IT was a bumper-to-bumper year in Detroit. The big increase in auto sales this fall contributed more than anything else to keeping the U.S. prosperous; and one of the big contributors to the increase in auto sales was the long-ailing Chrysler Corp., which in the space of one year did a surprising turnaround. Thanks to the energetic leadership of its new president, Lynn Alfred Townsend, 43, Chrysler in 1962 was the comeback story of U.S. business.
Congenital Flaw. Chrysler still has a long way to come back, but at least it seems headed in the right direction. It took an aggressive and impatient young man to do it. Some of Chrysler's difficulties, as well as its success, stem back to the character of its founder, the late Walter P. Chrysler. A cocky, self-educated industrial genius, Walter Chrysler so constructed the corporation that he constituted the only real link between its major divisions. This was all right so long as he was around. His successor was K. T. Keller, like Chrysler an ex-master mechanic, who cared about well-built cars but lacked a gift for administration. Gradually Chrysler's prestigious engineering division seized dominance over the financial and manufacturing divisions and committed the company to years of solid but stodgy cars. Nobody knew that the cars cost too much to make because Chrysler had no cost control.
Difficulties came to a head under Lester Lum ("Tex'') Colbert, 57, former Chrysler attorney who took over command of the company in 1950. Colbert began a feverish drive to modernize Chrysler's plants, and was responsible for the rakish "Forward Look" that made Chrysler's 1957 cars a runaway success. But in the process, he let the company's quality standards slip scandalously. By 1959, Chrysler sales had slipped from a solid 25% of the U.S. auto market under Walter P. down to 11.3%. From a $120 million profit in 1957, the company staggered into a $34 million loss in 1958.

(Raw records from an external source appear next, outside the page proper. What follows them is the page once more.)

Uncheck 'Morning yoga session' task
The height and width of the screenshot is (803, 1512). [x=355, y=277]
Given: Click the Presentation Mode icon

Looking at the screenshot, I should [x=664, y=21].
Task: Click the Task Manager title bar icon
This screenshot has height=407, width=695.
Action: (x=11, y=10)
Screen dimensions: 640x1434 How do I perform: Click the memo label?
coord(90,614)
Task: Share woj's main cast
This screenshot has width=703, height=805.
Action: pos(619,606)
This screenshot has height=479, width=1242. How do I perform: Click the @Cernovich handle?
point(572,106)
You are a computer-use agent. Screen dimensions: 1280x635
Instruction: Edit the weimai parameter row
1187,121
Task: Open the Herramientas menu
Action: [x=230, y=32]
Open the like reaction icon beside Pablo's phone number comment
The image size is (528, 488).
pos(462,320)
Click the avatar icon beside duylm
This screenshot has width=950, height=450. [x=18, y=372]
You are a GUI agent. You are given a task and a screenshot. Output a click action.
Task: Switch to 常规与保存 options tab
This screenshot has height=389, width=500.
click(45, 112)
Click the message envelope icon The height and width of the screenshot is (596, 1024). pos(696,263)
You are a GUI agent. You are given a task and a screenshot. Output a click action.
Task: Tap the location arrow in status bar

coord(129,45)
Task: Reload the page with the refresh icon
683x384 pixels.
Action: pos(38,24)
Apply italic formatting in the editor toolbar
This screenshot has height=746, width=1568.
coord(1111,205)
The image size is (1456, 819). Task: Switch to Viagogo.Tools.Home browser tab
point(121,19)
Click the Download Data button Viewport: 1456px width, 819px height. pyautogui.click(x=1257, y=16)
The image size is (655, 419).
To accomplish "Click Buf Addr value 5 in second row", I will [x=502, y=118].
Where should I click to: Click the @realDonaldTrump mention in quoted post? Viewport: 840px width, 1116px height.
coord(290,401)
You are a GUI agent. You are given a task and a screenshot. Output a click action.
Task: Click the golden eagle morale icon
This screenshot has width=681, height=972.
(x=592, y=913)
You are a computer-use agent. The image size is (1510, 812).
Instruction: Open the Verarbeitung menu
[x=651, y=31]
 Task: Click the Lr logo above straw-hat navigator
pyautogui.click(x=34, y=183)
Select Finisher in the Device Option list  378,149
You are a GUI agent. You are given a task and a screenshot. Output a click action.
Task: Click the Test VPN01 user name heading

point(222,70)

After a conflict-of-interest scandal involving William C. Newberg, Colbert's personal choice to run Chrysler's day-today operations, there was an outburst of stockholder suits and public recriminations. Chrysler Director George Love, 62, the big, amiable chairman of Pittsburgh's Consolidation Coal Co., stepped in to fill the leadership breach. With the support of a committee of outside directors, he ousted Colbert. But the task of finding a new president and operating boss for Chrysler proved difficult. Unable to persuade anyone outside the company to risk the job, the directors in July 1961 turned to Administrative Vice President Lynn Townsend, who had, in fact, been running Chrysler for seven months. To keep a close watch over operations, Love himself became chairman and demonstrated his faith in Chrysler's future by making Consolidation Coal the largest Chrysler stockholder.